S’agissant de l’article 13 du titre II de la Constitution, qui traite des prérogatives attachées à l’Institution du Président de la République, il prévoit un dispositif précis, visant à encadrer la transmission du pouvoir politique, en cas de vacance de ce pouvoir présidentiel. Ce texte dispose qu’ « en cas de vacance de la présidence de la République pour quelque cause que ce soit, ou d’empêchement définitif de son titulaire constaté par la Cour Constitutionnelle saisie par le Gouvernement et statuant à la majorité absolue de ses membres, ou à défaut, par les bureaux des deux chambres du Parlement statuant ensemble à la majorité de leurs membres, les fonctions du Président de la République, à l’exception de celles prévues aux articles 18, 19 et 116, alinéa 1er, sont provisoirement exercées par le Président du Sénat ou, en cas d’empêchement de celui-ci dûment constaté par la Cour Constitutionnelle saisie dans les mêmes conditions que ci-dessus, par le Premier Vice-président du Sénat.

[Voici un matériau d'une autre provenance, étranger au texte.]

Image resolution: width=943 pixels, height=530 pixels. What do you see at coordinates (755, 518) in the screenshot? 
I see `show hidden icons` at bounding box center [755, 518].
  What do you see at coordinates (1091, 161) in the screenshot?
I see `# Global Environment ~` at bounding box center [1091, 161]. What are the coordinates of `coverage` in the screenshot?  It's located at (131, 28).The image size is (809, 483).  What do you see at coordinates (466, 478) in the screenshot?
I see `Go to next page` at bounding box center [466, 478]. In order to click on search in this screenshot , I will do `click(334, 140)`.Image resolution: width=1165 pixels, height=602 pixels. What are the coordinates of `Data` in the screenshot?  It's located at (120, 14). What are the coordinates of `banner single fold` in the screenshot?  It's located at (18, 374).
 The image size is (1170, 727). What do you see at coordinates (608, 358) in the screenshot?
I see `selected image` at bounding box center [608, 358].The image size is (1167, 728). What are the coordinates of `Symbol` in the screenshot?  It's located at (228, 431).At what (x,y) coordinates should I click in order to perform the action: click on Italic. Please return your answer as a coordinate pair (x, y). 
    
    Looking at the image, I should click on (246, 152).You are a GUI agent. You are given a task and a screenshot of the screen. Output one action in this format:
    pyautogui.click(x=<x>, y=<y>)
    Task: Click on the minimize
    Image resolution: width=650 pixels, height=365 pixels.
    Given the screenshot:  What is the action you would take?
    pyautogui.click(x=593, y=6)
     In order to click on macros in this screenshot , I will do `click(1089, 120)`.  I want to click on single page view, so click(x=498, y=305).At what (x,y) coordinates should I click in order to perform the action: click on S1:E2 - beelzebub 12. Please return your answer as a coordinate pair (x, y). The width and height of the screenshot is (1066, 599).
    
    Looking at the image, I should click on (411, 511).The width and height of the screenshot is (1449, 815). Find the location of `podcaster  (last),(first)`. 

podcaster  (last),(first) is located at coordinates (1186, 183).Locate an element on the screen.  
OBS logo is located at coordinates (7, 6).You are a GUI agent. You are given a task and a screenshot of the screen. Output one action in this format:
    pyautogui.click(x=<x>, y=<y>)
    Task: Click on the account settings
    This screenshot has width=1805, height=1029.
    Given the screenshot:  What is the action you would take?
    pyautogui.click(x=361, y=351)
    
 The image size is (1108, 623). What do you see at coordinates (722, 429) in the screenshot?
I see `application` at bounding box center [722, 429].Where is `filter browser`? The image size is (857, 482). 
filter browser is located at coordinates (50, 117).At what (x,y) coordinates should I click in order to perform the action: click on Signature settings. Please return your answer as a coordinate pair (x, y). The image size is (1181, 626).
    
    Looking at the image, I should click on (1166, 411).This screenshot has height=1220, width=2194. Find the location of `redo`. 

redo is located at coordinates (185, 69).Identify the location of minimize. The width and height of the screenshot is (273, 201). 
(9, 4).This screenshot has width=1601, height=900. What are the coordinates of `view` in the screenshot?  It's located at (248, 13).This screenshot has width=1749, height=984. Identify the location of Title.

L’autorité qui assure l’intérim du Président de la République, dans les conditions du présent article, ne peut se porter candidat à l’élection présidentielle.

En cas de vacance ou lorsque l’empêchement est déclaré définitif par la Cour Constitutionnelle, le scrutin pour l’élection du nouveau président a lieu, sauf cas de force majeure constatée par la Cour Constitutionnelle, trente jours au moins et quarante-cinq jours au plus après l’ouverture de la vacance ou de la déclaration du caractère définitif de l’empêchement ».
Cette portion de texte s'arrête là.